Panitumumab (Pmab) has been associated with a high incidence of skin toxicity. The STEPP study evaluated whether prophylactic treatment with a topical steroid and oral doxycycline during the first 6 weeks of Pmab-containing therapy reduced incidence of grade 2 or higher skin toxicities compared to reactive treatment. Prophylactic treatment resulted in skin toxicity incidence of 29% compared with 62% in the reactive treatment arm.

Purpose

The aim of this study was to evaluate the efficacy of combination prophylactic therapy with topical adapalene and oral minocycline in patients receiving Pmab.

Methods

Patients with KRAS wild-type unresectable/recurrent colorectal cancer enrolled in a prospective phase II clinical trial of third-line Pmab plus irinotecan (CPT-11) or Pmab monotherapy were included. Prophylactic therapy with topical adapalene, a third-generation topical retinoid used in the treatment of mild-to-moderate acne, and oral minocycline were started from one day prior to the first Pmab dose and continued for 6 weeks. Adapalene was administered once daily in the evening, along with oral minocycline 100 mg twice per day. Skin toxicity was evaluated according to NCI CTCAE, version 4. The primary endpoint was incidence of grade 2 or higher skin toxicities during the 6-week skin treatment period.

Results

Between January 2011 and December 2011, 48 patients were included in this study (27 men, 21 women; median age, 62.0 years; 43 CPT-11 + Pmab, 5 Pmab alone). During the 6 weeks of prophylactic therapy, incidence of skin toxicities (rash, dry skin, and paronychia) was 83.3%. The incidence of skin toxicities of grade 2 or higher was 29.2%, similar to STEPP trial results (29%).
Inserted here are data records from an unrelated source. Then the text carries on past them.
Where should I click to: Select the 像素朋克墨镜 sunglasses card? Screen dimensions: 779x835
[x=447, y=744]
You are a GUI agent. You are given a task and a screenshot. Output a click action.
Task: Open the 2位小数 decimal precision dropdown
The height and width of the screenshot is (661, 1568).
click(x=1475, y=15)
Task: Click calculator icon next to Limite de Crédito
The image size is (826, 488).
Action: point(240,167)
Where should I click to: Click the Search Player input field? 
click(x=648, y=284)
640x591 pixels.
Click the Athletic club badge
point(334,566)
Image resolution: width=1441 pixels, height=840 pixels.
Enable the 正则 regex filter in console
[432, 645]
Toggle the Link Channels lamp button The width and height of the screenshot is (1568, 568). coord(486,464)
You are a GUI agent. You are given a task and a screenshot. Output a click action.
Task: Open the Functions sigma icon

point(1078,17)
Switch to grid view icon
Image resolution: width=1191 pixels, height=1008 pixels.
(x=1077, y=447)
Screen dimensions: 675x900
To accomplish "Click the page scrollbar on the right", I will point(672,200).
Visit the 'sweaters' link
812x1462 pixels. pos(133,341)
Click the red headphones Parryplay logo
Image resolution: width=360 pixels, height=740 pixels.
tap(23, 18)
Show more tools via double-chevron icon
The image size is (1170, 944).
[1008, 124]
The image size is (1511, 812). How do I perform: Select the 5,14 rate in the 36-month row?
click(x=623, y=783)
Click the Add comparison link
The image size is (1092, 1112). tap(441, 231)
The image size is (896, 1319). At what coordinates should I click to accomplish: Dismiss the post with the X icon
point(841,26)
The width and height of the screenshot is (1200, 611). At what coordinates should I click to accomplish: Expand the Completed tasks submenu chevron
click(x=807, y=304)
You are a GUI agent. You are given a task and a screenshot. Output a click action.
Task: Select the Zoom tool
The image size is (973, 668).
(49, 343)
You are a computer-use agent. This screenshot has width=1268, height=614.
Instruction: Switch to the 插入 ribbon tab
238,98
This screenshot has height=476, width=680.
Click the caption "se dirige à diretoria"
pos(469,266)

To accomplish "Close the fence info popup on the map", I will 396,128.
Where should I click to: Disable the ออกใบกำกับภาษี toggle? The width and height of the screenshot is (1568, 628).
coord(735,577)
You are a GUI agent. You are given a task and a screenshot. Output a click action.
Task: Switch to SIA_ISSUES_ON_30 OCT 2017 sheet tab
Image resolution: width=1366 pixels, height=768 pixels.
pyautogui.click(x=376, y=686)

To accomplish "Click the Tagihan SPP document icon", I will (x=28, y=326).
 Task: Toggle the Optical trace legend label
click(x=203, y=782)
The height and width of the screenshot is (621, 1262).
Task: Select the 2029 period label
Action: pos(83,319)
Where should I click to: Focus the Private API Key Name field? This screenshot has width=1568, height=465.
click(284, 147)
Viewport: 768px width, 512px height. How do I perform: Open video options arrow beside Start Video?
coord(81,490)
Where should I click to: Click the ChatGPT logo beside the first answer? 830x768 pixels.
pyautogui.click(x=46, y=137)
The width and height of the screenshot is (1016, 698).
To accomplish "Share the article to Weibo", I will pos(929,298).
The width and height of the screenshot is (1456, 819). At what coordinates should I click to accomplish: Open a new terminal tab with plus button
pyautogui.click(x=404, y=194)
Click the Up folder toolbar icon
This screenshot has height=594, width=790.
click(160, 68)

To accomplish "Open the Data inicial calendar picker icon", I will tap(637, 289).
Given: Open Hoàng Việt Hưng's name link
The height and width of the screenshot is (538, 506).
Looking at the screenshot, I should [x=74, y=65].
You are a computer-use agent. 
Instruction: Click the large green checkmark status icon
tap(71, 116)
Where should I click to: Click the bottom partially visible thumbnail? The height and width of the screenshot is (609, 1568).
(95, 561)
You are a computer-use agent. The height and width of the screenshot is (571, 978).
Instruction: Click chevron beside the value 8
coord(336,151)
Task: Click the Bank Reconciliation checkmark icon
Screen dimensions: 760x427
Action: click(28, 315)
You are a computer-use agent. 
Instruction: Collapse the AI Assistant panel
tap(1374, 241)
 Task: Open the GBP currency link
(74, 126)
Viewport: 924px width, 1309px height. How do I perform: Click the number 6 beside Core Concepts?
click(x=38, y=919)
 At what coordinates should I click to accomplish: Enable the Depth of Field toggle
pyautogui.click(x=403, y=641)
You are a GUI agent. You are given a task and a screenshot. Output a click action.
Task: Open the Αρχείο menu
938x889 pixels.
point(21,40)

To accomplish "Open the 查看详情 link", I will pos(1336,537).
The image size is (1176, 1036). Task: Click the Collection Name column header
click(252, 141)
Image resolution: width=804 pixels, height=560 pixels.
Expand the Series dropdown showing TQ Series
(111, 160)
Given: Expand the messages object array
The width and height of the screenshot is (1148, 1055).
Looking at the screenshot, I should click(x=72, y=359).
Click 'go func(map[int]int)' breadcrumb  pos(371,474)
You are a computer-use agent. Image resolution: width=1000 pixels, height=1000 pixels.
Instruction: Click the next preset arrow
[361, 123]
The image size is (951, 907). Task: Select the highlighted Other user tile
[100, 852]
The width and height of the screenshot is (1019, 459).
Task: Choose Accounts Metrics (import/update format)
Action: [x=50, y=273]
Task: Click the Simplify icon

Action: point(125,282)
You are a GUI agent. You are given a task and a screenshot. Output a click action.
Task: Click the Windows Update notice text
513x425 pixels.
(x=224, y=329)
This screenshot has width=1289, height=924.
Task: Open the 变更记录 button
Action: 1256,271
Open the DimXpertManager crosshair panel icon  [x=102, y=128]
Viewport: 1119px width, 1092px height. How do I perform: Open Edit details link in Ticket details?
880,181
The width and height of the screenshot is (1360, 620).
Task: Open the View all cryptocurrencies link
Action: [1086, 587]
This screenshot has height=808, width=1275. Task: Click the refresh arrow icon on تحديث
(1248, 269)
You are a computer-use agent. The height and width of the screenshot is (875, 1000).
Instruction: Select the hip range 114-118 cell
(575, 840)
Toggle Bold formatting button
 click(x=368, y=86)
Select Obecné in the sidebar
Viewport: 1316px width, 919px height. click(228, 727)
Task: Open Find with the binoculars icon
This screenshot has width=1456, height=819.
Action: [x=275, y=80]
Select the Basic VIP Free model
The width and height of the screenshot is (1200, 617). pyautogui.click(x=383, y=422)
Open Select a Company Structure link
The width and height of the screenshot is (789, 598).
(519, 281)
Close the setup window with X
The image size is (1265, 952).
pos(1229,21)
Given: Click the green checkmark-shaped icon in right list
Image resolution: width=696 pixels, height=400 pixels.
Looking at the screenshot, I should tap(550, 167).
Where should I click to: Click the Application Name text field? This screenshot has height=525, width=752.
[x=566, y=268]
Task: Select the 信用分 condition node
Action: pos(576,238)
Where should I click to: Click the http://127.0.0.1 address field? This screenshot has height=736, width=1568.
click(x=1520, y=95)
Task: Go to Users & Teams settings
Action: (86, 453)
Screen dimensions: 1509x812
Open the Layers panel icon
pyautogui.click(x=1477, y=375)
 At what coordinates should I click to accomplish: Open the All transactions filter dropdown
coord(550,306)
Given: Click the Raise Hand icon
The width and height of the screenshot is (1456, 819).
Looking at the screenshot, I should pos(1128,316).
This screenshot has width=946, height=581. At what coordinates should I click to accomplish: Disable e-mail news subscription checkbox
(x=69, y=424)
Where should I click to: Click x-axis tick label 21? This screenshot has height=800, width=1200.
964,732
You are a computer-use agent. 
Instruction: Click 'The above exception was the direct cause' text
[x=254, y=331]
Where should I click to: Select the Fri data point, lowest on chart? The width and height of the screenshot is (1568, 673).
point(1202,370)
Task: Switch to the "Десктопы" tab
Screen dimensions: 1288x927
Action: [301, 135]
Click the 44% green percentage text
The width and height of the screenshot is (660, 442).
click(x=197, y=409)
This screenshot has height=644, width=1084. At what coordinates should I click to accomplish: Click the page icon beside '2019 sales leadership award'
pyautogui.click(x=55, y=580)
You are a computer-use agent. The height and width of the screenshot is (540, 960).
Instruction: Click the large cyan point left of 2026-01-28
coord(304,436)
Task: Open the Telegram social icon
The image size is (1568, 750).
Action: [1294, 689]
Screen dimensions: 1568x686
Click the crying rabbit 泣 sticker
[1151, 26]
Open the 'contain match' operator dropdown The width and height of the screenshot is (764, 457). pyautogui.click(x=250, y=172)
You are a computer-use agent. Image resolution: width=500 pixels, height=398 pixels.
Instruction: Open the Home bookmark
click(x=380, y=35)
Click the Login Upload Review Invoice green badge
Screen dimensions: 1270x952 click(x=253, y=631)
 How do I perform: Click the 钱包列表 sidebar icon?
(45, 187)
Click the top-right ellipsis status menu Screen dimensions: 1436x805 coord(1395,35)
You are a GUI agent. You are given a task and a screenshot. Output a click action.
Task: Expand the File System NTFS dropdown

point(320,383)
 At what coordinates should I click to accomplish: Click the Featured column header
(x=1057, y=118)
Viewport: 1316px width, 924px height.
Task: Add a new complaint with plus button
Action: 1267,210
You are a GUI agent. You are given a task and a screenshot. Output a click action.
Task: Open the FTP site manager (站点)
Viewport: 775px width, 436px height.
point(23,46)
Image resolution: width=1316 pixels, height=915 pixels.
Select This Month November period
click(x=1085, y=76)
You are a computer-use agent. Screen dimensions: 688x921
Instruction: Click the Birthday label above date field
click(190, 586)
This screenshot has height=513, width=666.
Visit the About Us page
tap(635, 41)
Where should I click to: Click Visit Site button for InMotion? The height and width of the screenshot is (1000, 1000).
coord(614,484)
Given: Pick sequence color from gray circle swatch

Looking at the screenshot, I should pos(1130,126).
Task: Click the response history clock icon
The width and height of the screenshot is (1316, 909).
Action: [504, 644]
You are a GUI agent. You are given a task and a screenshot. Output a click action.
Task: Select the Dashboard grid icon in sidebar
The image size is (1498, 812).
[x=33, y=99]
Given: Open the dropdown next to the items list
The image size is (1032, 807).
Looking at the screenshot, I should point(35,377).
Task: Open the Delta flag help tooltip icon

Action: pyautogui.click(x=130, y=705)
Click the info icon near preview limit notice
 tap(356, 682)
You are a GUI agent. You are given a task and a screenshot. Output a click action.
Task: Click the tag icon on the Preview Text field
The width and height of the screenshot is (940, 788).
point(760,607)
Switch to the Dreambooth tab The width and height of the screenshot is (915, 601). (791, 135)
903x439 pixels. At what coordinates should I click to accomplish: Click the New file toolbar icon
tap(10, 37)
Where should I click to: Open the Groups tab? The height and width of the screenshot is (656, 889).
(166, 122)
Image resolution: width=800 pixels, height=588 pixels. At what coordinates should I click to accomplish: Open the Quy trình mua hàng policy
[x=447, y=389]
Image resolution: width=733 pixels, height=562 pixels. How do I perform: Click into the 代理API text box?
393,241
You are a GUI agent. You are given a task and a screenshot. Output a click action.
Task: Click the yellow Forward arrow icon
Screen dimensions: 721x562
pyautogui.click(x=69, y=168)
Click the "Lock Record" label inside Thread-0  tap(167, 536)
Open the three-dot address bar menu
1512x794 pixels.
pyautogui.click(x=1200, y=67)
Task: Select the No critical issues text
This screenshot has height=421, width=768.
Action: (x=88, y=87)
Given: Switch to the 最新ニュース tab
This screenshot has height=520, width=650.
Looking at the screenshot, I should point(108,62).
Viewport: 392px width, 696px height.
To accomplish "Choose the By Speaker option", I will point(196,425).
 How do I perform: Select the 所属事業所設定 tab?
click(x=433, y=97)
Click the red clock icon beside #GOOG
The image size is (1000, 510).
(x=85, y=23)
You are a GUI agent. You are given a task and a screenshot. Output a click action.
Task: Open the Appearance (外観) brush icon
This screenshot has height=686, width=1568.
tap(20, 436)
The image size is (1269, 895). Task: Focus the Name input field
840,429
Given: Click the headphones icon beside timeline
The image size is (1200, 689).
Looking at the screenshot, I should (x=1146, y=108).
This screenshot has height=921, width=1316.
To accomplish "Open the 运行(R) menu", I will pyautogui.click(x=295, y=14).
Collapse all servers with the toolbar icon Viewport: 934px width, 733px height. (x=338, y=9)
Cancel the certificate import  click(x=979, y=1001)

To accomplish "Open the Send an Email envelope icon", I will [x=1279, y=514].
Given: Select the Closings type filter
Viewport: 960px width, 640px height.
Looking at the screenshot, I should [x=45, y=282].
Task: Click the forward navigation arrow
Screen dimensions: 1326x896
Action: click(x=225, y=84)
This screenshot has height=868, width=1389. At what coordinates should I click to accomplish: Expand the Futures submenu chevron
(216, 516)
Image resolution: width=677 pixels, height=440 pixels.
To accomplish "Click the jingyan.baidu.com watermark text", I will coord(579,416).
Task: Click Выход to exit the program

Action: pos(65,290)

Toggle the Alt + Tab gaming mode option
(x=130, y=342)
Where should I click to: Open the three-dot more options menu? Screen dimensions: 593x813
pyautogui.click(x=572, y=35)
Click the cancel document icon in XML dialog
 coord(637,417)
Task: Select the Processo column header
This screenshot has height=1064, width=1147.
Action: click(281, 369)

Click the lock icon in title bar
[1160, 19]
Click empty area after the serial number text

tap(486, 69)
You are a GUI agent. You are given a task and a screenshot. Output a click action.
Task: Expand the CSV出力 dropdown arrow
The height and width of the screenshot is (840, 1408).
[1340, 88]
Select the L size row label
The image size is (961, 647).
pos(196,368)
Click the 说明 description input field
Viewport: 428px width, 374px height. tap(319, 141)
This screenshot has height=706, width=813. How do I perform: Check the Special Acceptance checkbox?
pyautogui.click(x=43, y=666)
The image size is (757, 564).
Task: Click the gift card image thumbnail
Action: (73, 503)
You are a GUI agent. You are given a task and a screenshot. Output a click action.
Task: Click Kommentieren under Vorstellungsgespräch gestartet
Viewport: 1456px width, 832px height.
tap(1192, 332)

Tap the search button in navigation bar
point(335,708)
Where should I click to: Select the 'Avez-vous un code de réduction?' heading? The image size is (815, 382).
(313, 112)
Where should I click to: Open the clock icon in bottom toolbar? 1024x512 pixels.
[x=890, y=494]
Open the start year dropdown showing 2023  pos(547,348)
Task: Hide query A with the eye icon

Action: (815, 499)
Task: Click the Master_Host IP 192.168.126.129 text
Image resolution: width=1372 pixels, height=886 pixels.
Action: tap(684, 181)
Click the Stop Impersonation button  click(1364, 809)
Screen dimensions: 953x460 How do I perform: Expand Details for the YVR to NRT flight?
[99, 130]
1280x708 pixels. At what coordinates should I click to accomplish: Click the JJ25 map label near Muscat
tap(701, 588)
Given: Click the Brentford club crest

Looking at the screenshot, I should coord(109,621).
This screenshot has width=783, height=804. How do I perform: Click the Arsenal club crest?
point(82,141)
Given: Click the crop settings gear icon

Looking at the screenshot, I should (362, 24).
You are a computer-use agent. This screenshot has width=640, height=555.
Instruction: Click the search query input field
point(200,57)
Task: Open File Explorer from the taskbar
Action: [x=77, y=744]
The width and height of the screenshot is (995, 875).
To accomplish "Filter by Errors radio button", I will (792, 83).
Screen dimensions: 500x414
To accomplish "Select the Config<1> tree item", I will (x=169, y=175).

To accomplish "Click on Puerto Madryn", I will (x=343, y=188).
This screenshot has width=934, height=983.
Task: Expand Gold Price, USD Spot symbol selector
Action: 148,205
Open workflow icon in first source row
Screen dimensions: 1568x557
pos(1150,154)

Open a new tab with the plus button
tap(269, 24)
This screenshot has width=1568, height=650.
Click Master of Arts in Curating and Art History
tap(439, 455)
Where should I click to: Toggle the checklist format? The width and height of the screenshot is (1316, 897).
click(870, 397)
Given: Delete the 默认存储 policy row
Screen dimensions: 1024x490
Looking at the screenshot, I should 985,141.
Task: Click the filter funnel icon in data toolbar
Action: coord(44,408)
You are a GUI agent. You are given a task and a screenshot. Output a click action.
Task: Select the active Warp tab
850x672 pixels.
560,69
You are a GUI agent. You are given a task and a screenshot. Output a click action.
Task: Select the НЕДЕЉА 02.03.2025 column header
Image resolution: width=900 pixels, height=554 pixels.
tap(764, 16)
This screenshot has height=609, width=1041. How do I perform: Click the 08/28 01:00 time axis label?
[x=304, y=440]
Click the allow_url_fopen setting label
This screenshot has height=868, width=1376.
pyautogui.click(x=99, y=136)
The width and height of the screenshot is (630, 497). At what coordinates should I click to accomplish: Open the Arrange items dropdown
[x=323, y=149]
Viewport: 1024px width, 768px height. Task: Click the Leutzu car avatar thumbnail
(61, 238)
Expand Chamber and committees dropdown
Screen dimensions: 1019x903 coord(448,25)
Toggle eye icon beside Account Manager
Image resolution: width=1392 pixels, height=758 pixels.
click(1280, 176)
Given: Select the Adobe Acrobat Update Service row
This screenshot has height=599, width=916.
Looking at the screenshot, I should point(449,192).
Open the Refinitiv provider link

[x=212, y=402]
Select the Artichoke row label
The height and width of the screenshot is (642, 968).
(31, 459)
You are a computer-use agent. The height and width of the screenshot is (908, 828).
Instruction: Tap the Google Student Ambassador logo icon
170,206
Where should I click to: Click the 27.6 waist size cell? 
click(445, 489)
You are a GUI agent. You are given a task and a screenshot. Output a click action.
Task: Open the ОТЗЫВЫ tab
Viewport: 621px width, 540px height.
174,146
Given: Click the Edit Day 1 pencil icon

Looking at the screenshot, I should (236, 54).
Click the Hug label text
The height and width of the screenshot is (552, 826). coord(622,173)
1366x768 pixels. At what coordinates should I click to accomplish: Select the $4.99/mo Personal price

The median adherence to topical adapalene was 90% (range, 0-100%), while minocycline was 100% (range, 17-100%). In the good adapalene adherence group (≥median), the incidence of skin toxicity of grade 2 or higher was 20.8% compared to 37.5% in the poor adherence group ( Conclusion

The incidence of skin toxicities during the 6 weeks of prophylactic therapy was similar to the STEPP trial. These results suggest that adapalene may be an effective prophylactic treatment option for management of Pmab-related skin toxicity.

Disclosure

All authors have declared no conflicts of interest.